Reid: Reid entered for Rice’s ill-fated sweep right from the 1 at LTE and failed to make a block. It was his only snap. Ngata did not see action.
Other Offensive Notes:
· On Sunday, Flacco had ATS on 14 of his 23 pass attempts (61%). With ATS, he completed 10 of 14 passes for 111 yards with 0 TDs and 0 INT. The 7.9 YPP is somewhat of an understatement given the Ravens longest play of the night was the 50-yard PI call. That ball was underthrown, but Brown needed to lock up Smith to prevent separation. Add the PI as a completion and Flacco is 10.7 YPP with ATS.
· Joe had outstanding results without ATS. He completed 5 of 9 for 50 yards, including the TD to Pitta (on a QH) with no sacks or turnovers (5.6 YPP).
· Evans’ catch (Q3, 5:19) and outmuscling of Donte Whitner was his biggest contribution of the season and one of the big plays in the game. PFF shows him with 21 snaps, up from 11 last week. We have yet to see a demonstration of speed like we did in the preseason.
· Boldin had an up and down game. He was successful running pick routes as the last to release from the bunch. The best example was his slow release from the bunch right (Q1, 13:48) which he caught between Rogers and Culliver between the right hash and numbers for 7 yards + 15 YAC. Even a fine defensive team like the 49ers matched him up with a linebacker (Brooks) when he lined up in the slot on the very next play (Q1, 13:09). That was a mismatch that went for 16 yards (including 9 YAC). However, he had another drop and has now had 1 or more in each of the last 4 games.
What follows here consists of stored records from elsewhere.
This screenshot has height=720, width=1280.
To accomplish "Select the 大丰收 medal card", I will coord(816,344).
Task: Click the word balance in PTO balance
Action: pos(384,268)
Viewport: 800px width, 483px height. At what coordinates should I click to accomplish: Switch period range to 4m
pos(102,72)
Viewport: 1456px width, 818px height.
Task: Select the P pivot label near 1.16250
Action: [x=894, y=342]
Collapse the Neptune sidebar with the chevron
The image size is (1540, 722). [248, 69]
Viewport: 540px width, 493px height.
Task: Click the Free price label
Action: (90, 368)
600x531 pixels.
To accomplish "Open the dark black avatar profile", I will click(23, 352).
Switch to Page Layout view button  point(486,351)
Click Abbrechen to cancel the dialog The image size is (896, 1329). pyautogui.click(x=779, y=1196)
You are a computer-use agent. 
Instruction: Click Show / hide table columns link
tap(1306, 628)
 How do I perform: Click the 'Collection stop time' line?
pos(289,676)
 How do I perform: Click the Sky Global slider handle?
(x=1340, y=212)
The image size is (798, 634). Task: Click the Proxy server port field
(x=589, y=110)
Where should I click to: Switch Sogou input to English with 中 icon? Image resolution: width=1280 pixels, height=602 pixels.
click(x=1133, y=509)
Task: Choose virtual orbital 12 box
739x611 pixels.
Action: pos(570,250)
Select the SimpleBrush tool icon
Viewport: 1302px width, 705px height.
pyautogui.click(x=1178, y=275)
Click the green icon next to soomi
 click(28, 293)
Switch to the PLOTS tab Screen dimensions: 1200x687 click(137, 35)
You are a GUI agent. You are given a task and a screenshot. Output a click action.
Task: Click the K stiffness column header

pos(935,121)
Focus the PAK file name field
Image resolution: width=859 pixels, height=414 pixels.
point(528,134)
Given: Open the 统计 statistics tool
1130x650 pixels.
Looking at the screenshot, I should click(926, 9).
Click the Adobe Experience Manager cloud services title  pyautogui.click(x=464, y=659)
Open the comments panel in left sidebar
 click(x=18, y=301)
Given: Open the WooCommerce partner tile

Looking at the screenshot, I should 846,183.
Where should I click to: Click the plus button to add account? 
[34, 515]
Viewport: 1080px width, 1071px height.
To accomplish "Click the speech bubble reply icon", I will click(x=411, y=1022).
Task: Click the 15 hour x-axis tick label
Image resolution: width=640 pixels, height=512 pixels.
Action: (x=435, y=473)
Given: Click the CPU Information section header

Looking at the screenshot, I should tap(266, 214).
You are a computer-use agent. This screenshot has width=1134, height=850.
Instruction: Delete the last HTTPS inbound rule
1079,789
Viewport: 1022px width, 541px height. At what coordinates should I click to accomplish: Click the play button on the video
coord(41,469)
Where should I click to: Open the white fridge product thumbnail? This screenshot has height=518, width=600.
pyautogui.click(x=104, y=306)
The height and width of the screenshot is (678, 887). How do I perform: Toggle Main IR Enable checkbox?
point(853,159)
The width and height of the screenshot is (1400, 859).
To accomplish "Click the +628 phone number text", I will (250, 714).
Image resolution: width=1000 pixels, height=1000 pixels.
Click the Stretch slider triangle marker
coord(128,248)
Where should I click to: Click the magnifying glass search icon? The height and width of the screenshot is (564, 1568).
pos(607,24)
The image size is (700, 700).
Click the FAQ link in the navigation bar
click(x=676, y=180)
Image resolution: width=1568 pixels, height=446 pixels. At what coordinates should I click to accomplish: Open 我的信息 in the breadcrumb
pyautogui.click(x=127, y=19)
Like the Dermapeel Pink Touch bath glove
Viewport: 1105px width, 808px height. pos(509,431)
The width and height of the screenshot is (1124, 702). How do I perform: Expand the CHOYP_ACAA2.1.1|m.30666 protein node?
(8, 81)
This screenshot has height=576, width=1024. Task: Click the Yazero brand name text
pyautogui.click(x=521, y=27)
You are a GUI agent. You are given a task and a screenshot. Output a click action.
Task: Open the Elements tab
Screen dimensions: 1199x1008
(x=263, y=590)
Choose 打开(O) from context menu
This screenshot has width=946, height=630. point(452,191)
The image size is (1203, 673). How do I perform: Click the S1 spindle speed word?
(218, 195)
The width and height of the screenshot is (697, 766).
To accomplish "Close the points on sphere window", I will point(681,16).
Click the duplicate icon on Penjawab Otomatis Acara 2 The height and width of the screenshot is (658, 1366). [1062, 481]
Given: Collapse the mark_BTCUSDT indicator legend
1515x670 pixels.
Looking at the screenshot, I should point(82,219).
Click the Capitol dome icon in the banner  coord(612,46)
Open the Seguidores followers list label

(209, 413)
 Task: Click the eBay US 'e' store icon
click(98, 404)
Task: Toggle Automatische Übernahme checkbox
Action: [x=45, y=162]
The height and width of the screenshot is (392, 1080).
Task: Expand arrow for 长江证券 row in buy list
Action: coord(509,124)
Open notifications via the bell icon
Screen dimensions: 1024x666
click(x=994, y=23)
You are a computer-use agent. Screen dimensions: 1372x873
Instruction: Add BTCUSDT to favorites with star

· For the second straight week the Ravens failed to convert some important short-yardage situations. They failed to convert at the goal line (Q2, 4:10) and failed on 3rd and inches at the 49ers 46 (Q4, 9:52). The desire to run wide in those situations is frustrating, not because it can’t work, but because in previous years they have used both a 6 and 7-man front with Haloti Ngata to lead the way rather than a poor blocker like Ed Dickson in at TE.